Durant sa convalescence, il commença à peindre les événements militaires auxquels il avait assisté, créant ainsi une véritable chronique visuelle du Risorgimento, avec des œuvres telles que « Garibaldini à la défense de Rome », « Garibaldi sur le Janicule » et le « Portrait d'Anita Garibaldi », peint en 1849 et aujourd'hui conservé au Musée du Risorgimento de Milan. De retour dans sa ville natale, il reprit son travail dans l'atelier de son frère, participant aux Esposizioni Braidensi et, en 1851, à la Promotrice de Turin avec « Sentinella ».

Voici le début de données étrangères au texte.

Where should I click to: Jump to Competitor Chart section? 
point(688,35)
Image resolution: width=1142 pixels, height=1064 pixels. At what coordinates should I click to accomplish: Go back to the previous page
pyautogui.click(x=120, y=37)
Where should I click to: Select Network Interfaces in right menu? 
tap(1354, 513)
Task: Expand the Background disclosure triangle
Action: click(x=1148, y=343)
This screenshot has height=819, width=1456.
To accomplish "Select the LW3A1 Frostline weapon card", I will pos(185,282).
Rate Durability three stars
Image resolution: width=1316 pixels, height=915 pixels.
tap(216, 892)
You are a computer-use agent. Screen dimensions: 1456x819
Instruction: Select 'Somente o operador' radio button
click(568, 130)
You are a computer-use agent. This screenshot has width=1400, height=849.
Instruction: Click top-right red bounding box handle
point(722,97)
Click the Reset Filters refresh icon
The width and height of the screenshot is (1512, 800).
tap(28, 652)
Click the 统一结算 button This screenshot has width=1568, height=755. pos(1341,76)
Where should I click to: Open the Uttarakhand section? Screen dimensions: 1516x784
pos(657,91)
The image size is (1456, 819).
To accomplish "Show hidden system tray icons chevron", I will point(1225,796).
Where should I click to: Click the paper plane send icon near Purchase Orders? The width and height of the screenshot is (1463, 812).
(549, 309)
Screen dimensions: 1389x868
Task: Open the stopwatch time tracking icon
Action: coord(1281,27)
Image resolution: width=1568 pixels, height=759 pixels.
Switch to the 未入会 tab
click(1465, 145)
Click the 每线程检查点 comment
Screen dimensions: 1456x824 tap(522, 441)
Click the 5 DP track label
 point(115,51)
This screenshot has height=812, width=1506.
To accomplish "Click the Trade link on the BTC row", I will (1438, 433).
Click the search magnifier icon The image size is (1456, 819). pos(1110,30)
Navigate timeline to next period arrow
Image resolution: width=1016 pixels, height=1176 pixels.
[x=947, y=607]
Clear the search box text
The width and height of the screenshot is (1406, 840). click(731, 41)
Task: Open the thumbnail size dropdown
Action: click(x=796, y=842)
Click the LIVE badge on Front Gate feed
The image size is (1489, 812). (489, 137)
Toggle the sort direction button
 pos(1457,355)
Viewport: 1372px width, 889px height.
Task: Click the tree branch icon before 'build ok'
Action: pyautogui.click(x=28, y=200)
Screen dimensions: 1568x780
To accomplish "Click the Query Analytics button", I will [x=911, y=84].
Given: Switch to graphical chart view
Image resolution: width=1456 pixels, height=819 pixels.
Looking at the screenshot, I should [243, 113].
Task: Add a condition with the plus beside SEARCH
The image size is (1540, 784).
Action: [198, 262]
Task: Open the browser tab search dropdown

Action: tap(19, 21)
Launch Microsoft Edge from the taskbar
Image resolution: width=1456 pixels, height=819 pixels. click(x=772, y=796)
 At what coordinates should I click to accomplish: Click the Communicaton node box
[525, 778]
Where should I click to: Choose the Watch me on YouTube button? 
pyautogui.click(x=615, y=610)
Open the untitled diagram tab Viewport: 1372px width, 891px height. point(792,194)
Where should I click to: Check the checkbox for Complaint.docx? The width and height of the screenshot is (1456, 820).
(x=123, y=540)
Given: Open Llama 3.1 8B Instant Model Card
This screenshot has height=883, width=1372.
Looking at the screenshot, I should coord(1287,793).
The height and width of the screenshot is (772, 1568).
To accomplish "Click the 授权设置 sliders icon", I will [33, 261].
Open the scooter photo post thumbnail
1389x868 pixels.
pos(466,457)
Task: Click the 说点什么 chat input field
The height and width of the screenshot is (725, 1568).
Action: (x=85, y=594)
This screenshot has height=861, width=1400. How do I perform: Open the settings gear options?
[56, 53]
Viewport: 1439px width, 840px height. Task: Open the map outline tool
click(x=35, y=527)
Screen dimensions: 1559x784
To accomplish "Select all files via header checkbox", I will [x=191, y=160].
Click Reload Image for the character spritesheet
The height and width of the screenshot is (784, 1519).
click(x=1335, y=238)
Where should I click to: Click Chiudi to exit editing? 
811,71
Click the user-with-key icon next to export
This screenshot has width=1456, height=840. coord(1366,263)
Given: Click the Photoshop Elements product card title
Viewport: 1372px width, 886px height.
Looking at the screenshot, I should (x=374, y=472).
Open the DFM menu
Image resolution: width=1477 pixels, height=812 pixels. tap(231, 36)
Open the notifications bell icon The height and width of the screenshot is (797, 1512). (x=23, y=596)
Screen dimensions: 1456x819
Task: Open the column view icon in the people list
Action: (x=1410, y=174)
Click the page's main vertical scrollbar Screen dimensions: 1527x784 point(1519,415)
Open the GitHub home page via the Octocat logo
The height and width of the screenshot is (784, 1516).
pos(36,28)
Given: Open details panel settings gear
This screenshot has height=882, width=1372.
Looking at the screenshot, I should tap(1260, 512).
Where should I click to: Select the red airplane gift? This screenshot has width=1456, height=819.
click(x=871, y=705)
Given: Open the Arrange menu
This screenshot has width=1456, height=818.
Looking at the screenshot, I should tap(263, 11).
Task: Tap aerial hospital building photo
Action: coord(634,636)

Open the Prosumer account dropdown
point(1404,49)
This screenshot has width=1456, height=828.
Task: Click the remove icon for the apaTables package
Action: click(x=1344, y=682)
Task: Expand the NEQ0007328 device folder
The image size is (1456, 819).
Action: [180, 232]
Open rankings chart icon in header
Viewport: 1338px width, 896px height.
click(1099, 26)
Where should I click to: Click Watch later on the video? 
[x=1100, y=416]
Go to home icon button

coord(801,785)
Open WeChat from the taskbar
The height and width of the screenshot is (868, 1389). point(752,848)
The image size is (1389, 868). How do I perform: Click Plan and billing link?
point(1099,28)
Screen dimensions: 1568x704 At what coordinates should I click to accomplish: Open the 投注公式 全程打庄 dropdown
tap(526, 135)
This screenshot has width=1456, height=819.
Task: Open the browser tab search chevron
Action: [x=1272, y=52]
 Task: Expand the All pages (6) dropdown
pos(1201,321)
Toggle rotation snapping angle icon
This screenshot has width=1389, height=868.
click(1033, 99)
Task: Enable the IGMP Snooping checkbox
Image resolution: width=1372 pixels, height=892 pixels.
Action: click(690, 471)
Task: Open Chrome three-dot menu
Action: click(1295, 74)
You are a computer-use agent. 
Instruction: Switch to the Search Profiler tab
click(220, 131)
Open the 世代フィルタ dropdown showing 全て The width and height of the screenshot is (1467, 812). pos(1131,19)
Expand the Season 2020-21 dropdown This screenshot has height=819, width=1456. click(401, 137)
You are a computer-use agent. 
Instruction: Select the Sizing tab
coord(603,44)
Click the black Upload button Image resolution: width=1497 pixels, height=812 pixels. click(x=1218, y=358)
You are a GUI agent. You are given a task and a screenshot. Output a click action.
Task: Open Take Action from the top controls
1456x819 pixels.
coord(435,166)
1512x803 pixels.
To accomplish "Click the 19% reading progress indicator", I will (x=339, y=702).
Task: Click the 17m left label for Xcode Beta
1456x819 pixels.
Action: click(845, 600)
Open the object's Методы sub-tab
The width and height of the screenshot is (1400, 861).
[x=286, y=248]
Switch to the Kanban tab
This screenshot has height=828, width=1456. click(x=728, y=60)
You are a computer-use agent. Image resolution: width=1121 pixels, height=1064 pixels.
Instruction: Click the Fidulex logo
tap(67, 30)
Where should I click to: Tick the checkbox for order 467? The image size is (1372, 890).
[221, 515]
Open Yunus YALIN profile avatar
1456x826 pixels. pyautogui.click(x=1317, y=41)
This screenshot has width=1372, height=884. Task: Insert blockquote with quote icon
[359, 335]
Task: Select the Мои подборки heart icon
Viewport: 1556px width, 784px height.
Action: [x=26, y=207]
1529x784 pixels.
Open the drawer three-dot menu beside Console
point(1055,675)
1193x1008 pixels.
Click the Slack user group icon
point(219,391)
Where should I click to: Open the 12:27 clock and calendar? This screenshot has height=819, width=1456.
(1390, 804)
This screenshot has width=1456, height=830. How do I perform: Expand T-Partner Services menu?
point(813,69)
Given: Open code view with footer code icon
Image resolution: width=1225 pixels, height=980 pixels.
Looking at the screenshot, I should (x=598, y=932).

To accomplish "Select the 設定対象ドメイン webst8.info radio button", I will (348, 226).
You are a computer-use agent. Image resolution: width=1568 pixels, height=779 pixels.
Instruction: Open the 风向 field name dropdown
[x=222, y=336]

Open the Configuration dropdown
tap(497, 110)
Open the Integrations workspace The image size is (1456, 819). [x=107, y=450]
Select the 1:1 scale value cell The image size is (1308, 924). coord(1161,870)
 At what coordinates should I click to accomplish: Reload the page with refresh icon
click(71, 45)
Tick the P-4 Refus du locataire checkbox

L'année suivante, Induno se tourna vers la peinture de genre et exposa à la Galerie Brera son tableau « Il Cantastorie ». Durant sa brève interruption de service militaire, il participa à de nombreuses expositions à travers l'Italie.
Son patriotisme le poussa à s'engager dans l'armée piémontaise et à participer à la guerre de Crimée, durant laquelle il réalisa des croquis et des dessins d'après nature. Ces notes inspirèrent ses œuvres ultérieures, notamment la grande toile La Bataille de la Cernaia (1857), que le roi Victor-Emmanuel II acquit pour le château de Racconigi. Parallèlement à ses œuvres historiques, il réalisa également des scènes de genre.
En 1859, il s'engagea dans les Chasseurs alpins, un groupe dirigé par Garibaldi. Au cours de ses expéditions, il renoua avec son habitude, désormais bien ancrée, de rédiger des chroniques saisissantes des événements. Durant cette période, Induno peignit inlassablement un nombre important d'œuvres célébrant le Risorgimento, telles que L'Embarquement des Mille à Quarto et Les Adieux à la mère du soldat de Garibaldi, toutes deux de 1860. L'année suivante, le roi lui commanda la toile monumentale et célèbre La Bataille de Magenta, le 4 juin 1859.
Toujours durant cette période, il réalisa une série de toiles aux sujets similaires, représentant de jeunes hommes s'engageant volontairement au front. Ces peintures sont particulièrement appréciées pour leur capacité à dépeindre, à travers l'épisode intime des adieux aux êtres chers, l'engagement populaire dans le processus d'unification nationale.
Il reçut de nombreuses commandes publiques importantes, notamment des peintures à la tempera en 1865 pour la salle d'attente de l'ancienne gare centrale de Milan, aujourd'hui disparues.
L'intérêt pour l'épopée du Risorgimento s'estompa à la fin des années 1870, alors que les guerres d'indépendance n'étaient plus qu'un lointain souvenir ; Induno entra dans une dernière phase artistique, imprégnée d'une fascination retrouvée pour le XVIIIe siècle. Ses scènes de genre devinrent composées et élégantes, et son souci du détail, presque excessif, témoignait de sa maîtrise technique.
Durant les dernières années de sa vie, il se retira à Milan, où il continua de peindre jusqu'à sa mort en 1890.
Longtemps oublié des critiques, il fut redécouvert près d'un siècle après sa disparition pour sa contribution fondamentale à l'iconographie du Risorgimento.